Lü, who worked and lived alone in the southern city of Shenzhen for five years, experienced such loneliness himself. He said the need for a frictionless check-in is especially strong among introverts. “It’s unrealistic,” he said, “to message people every day just to tell them you’re still alive.”
A reflection of life in modern China
Against the backdrop of modern and increasingly frenetic Chinese life, the market for the app is understandable.
Traditionally, Chinese families have tended to live together or at least in close proximity across generations — something embedded deep in the nation’s culture until recent years. That has changed in the last few decades with urbanization and rapid economic growth that have sent many Chinese to join what is effectively a diaspora within their own nation — and taken hundreds of millions far from parents, grandparents, aunts and uncles.
Today, the country has more than 100 million households with only one person, according to an annual report from the National Bureau of Statistics of China in 2024.
Consider Chen Xingyu, 32, who has lived on her own for years in Kunming, the capital of southern China’s Yunnan province. “It is new and funny. The name ‘Are You Dead?’ is very interesting,” Chen said.
Chen, a “lying flat” practitioner who has rejected the grueling, fast-paced career of many in her age group, would try the app but worries about data security. “Assuming many who want to try are women users, if information of such detail about users gets leaked, that’d be terrible,” she said.
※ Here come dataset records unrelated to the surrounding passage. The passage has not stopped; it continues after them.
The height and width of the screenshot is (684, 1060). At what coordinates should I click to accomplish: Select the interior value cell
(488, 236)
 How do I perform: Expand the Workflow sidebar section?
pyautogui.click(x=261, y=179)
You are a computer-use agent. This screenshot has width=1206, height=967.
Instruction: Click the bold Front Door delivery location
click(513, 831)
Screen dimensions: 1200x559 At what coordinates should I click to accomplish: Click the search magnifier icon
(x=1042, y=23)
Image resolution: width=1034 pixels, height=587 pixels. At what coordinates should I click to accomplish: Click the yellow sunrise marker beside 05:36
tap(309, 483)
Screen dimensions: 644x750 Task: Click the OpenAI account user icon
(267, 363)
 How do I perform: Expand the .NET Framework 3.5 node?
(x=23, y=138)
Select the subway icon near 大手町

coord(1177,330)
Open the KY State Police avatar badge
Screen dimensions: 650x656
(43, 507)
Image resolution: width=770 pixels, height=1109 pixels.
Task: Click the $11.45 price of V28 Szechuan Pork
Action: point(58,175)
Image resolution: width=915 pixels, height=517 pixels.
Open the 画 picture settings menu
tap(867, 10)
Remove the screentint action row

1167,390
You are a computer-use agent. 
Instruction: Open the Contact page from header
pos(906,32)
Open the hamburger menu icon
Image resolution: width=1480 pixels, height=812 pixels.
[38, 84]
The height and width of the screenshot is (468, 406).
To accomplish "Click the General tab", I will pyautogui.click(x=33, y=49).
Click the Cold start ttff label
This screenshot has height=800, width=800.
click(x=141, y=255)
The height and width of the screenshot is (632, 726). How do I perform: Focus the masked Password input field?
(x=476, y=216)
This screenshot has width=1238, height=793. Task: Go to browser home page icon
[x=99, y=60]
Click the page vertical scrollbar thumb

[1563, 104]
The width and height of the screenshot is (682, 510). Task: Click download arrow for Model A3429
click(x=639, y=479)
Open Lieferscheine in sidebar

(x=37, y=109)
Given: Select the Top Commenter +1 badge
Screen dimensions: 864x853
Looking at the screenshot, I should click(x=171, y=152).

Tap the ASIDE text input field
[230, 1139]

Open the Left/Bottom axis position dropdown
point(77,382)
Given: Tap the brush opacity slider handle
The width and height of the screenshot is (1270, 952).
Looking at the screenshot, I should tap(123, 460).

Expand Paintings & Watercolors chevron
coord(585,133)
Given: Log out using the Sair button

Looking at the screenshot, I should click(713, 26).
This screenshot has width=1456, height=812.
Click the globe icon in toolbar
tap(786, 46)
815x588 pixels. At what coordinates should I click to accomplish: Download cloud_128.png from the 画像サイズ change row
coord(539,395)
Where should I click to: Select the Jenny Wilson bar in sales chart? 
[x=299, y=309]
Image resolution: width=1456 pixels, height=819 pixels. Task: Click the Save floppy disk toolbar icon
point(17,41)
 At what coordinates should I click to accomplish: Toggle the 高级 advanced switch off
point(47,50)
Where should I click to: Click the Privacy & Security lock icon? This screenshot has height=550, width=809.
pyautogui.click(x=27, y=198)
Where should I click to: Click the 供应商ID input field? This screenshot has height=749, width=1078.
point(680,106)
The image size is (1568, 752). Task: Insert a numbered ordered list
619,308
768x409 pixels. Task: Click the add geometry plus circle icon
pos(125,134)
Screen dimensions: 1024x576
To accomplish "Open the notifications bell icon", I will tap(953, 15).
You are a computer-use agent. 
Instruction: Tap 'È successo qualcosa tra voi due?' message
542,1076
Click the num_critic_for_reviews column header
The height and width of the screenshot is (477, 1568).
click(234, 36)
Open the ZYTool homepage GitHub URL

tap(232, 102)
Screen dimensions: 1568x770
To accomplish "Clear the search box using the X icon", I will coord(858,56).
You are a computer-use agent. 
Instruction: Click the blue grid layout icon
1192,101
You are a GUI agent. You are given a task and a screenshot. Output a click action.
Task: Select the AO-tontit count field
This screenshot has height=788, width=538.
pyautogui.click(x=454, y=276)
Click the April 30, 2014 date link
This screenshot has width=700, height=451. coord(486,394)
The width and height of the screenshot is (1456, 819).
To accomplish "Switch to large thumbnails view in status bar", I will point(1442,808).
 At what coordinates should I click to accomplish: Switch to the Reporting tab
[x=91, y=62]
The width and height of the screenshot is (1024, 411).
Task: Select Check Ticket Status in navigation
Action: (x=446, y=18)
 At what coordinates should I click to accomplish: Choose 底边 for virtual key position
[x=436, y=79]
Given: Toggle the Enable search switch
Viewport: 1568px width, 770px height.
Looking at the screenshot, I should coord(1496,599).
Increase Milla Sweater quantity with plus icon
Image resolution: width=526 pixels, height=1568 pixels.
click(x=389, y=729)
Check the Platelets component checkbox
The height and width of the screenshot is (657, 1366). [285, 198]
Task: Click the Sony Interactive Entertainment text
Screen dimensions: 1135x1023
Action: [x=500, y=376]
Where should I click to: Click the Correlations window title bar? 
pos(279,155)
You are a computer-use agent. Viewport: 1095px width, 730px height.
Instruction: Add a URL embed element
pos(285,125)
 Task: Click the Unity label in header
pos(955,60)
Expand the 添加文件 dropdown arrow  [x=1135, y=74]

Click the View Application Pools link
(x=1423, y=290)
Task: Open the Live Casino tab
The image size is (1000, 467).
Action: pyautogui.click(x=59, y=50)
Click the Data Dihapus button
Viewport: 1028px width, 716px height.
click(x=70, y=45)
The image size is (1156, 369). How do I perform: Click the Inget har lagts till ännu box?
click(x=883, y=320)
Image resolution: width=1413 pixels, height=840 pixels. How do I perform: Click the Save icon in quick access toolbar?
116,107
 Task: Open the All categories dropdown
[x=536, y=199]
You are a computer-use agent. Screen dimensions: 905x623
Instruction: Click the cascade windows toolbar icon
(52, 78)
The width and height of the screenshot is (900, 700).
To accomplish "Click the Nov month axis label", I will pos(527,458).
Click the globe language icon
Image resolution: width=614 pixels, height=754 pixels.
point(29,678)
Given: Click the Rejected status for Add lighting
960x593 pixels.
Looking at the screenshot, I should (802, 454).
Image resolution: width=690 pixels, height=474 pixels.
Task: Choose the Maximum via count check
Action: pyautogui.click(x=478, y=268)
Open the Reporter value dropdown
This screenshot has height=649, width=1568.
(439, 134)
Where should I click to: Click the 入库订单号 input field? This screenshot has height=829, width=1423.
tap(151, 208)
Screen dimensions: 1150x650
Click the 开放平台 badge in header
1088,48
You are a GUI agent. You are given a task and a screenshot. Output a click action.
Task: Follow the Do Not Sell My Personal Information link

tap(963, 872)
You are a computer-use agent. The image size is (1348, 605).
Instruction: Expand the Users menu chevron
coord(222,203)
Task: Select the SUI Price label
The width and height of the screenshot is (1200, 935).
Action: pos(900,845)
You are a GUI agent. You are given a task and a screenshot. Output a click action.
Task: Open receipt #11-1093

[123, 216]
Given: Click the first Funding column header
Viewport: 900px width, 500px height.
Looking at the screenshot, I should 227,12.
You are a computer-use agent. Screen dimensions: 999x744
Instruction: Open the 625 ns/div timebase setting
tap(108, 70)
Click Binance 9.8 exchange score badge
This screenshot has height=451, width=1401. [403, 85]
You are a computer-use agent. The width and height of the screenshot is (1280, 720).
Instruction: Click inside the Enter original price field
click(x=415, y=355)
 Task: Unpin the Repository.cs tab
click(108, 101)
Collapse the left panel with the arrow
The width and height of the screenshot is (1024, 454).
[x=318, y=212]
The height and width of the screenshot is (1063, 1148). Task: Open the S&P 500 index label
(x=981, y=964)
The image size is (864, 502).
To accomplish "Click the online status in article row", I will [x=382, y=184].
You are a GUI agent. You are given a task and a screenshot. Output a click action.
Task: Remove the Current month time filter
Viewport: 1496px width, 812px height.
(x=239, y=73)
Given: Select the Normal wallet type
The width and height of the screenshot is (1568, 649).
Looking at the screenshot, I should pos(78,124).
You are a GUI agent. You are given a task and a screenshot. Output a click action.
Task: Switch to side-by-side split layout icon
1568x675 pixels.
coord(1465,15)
Yuan Sangsang, a Shanghai designer, has been living on her own for a decade and describes herself as a “single cow and horse.” She’s not hoping the app will save her life — only help her relatives in the event that she does, in fact, expire alone.
“I just don’t want to die with no dignity, like the body gets rotten and smelly before it is found,” said Yuan, 38. “That would be unfair for the ones who have to deal with it.”
Is the app tapping into a particular angst?
While such an app might at first seem best suited to elderly people — regardless of their smartphone literacy — all reports indicate that “Are You Dead?” is being snapped up by younger people as the wry equivalent of a social media check-in.
“Some netizens say that the ‘Are you dead?’ greeting feels like a carefree joke between close friends — both heartfelt and gives a sense of unguarded ease,” the business website Yicai, the Chinese Business Network, said in a commentary. ““It likely explains why so many young people unanimously like this app.”
The commentary, by writer He Tao, went further in analyzing the cultural landscape. He wrote that the app’s immediate success “serves as a darkly humorous social metaphor, reminding us to pay attention to the living conditions and inner world of contemporary young people. Those who downloaded it clearly need more than just a functional security measure; they crave a signal of being seen and understood.”
That name, though.
Death is a taboo subject in Chinese culture, and the word itself is shunned to the point where many buildings in China have no fourth floor because the word for “four” and the word for “death” sound the same — “si.” Lü acknowledged that the app’s name sparked public pressure.
“Death is an issue every one of us has to face,” he said. “Only when you truly understand death do you start thinking about how long you can exist in this world, and how you want to realize the value of your life.”
A few days ago, though, the developers said on their official account on China’s Weibo social platform that they’d pivot to a new name. Their choice: the more cryptic “Demumu,” which they said they hoped could “serve more solo dwellers globally.”
Then, a twist: Late Wednesday, the app team posted on its Weibo account that workshopping the name Demumu didn’t turn out “as well as expected.” The app team is offering a reward for whoever offers a new name that will be picked this weekend. Lü said more than 10,000 people have weighed in.
The reward for the new moniker: $96 — or, in China, 666 yuan.